EXERCISE DESCRIPTION:
Scale the coordinates in the answers of all items below by 2.1, rounding each to a whole number with halves going up. Repeat every line, leaving the request lines unchanged.

#### GIVEN ENTRIES

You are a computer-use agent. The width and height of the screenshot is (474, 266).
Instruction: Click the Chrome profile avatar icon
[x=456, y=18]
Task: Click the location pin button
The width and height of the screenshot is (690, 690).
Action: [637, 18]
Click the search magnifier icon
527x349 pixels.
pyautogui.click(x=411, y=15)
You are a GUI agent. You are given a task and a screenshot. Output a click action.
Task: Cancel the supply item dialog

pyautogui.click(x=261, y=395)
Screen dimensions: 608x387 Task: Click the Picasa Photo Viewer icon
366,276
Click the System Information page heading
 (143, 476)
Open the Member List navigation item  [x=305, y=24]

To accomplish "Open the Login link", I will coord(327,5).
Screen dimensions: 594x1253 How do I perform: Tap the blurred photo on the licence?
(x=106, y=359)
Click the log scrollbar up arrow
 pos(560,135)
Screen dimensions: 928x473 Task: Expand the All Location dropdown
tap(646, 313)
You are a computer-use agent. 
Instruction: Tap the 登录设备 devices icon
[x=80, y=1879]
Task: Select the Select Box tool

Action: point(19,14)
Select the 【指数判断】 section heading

########

WRITTEN REPLY:
You are a computer-use agent. The width and height of the screenshot is (474, 266).
Instruction: Click the Chrome profile avatar icon
[x=958, y=38]
Task: Click the location pin button
The width and height of the screenshot is (690, 690).
Action: [1338, 38]
Click the search magnifier icon
527x349 pixels.
pyautogui.click(x=863, y=32)
You are a GUI agent. You are given a task and a screenshot. Output a click action.
Task: Cancel the supply item dialog

pyautogui.click(x=548, y=830)
Screen dimensions: 608x387 Task: Click the Picasa Photo Viewer icon
769,580
Click the System Information page heading
 (300, 1000)
Open the Member List navigation item  [x=641, y=50]

To accomplish "Open the Login link", I will coord(687,11).
Screen dimensions: 594x1253 How do I perform: Tap the blurred photo on the licence?
(x=223, y=754)
Click the log scrollbar up arrow
 pos(1176,284)
Screen dimensions: 928x473 Task: Expand the All Location dropdown
tap(1357, 657)
You are a computer-use agent. 
Instruction: Tap the 登录设备 devices icon
[x=168, y=3946]
Task: Select the Select Box tool

Action: point(40,29)
Select the 【指数判断】 section heading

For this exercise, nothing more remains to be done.